Redistribution is not a problem for the people who count, namely the
citizens of EuroAmerica and the elites. One dollar = one vote, remember. I
write a great deal about the agonising fate of the multibillioned masses
living in abject poverty, altho not on pen-l. But in this debate, that is
not the principal issue. It is a red-herring, as I've said before.
Lachrymose handwringing about 'surplus population' is the liberals'
mirror-inverse of racism about immigration; both stances are principally
acts of denial, of inability to acknowledge and face up to the core problem.

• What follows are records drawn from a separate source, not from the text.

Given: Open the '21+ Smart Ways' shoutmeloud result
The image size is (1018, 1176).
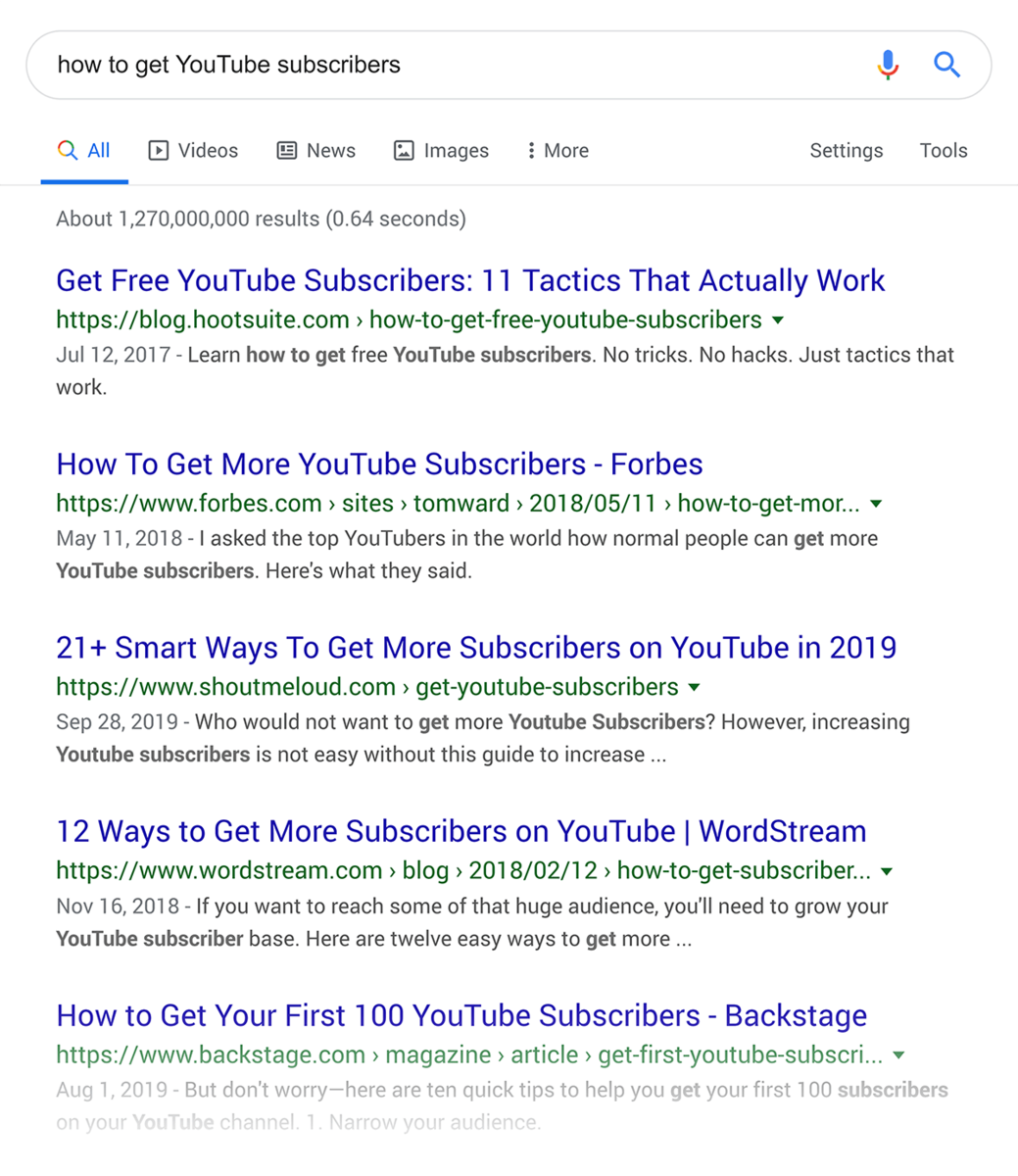Looking at the screenshot, I should [x=476, y=647].
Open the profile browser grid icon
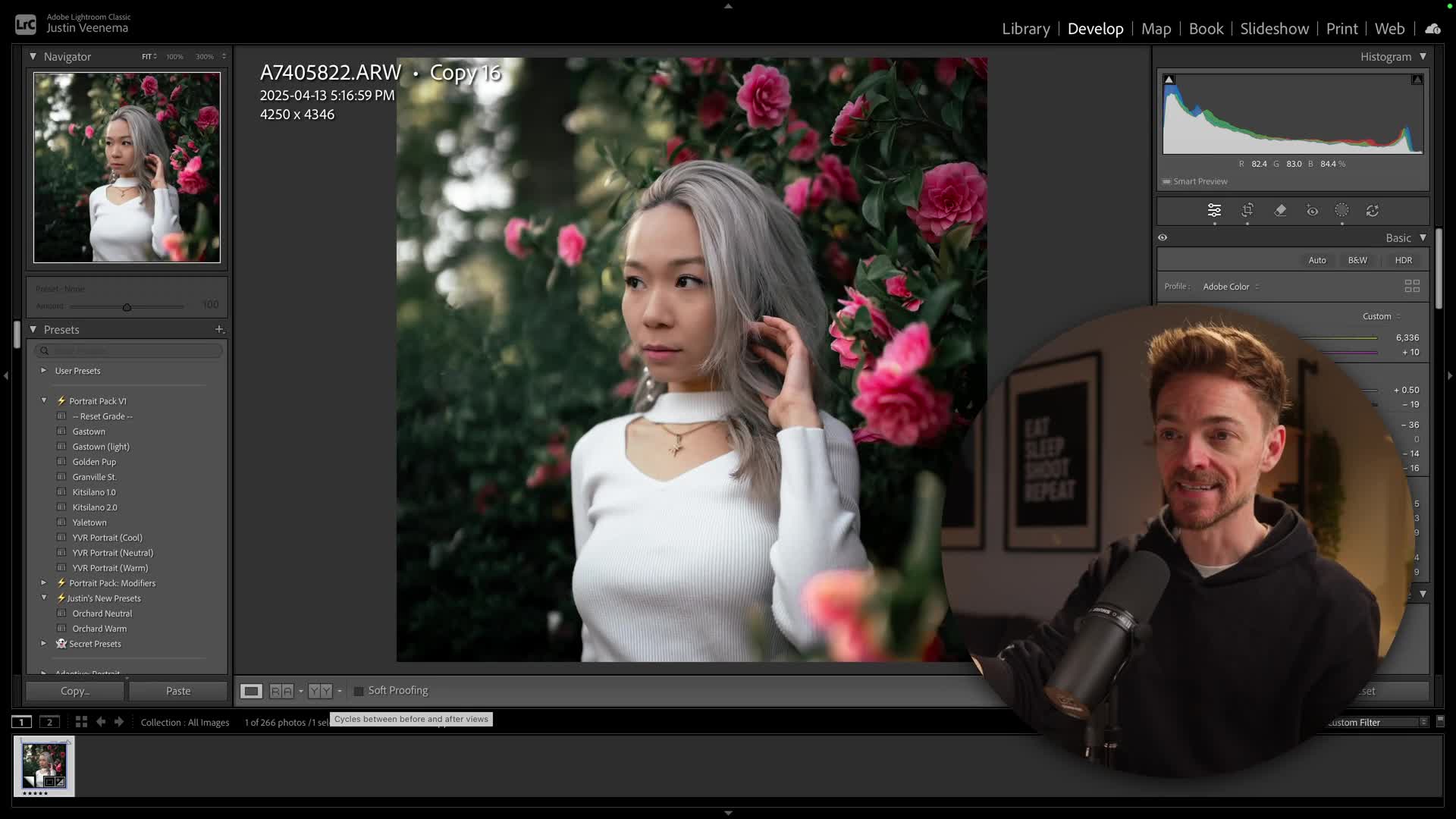 [1411, 286]
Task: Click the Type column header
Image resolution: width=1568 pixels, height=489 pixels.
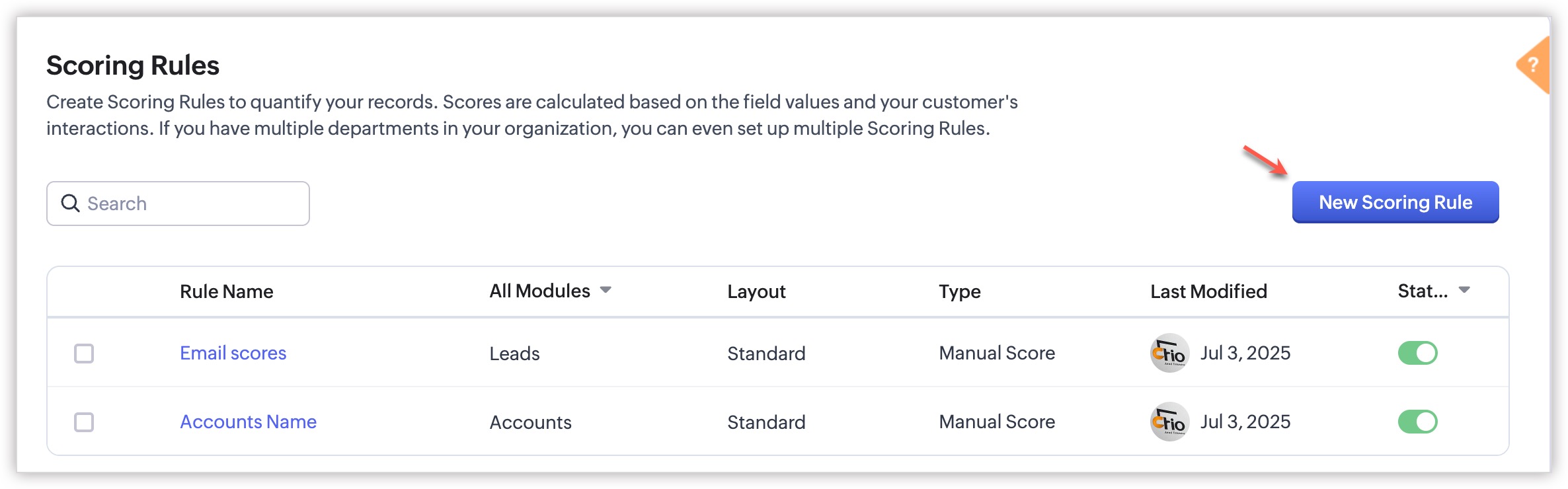Action: coord(959,291)
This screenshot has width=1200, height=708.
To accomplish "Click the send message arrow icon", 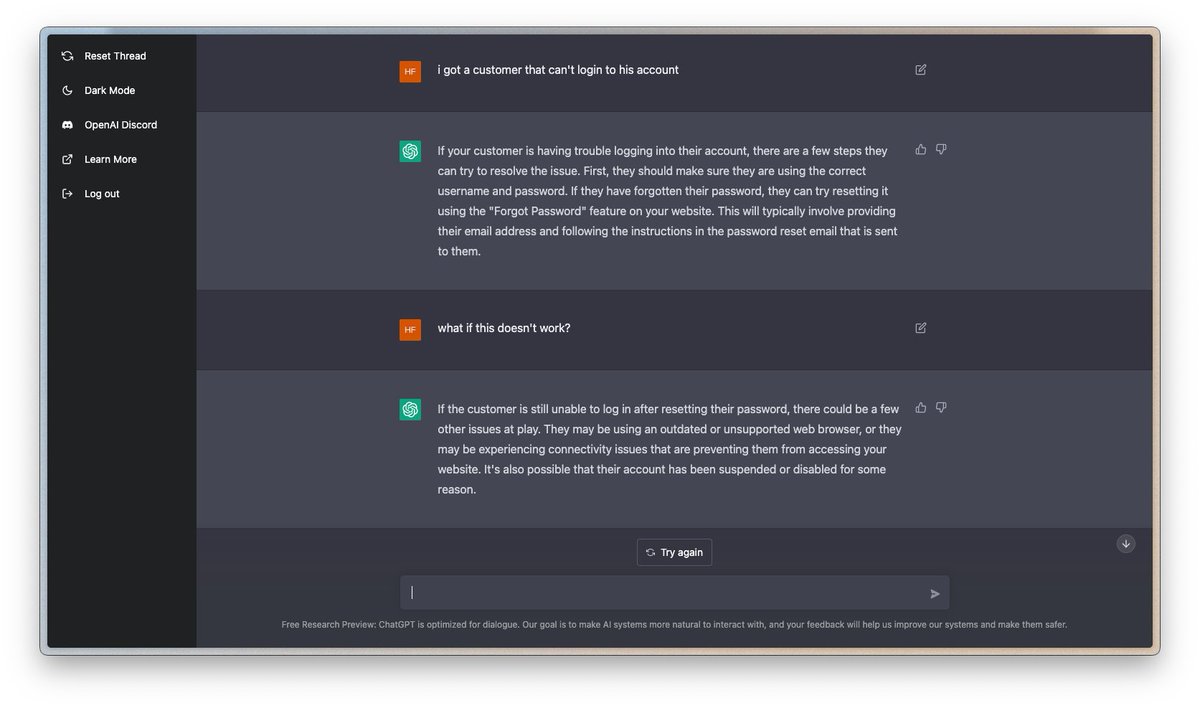I will pyautogui.click(x=935, y=594).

>     Your response to fossil fuel alternatives is to say that they are not.
> Period. End of discussion.

I'm happy to discuss it. I have answered your ideas about alternatives,
renewable etc. Prove me wrong, I'm waiting. NAME the alternatives, SHOW how
they'll be viable. There are plenty who think it'll all be OK on the day:
check out Amory Lovins for eg. There are hot discussions about geothermal,
PV's etc. The jury is out on some of these technical issues. But history is
not waiting for answers. Civilisations do tend to enter critical situations
and to find no solutions radical enough to sustain living standars or life
at all for many. Libraries do burn. Rome did fall.

> scientists are divided and
> many claim
> that one can just not make any strong knowledg claims

Which scientists? What claims? Cut to the chase.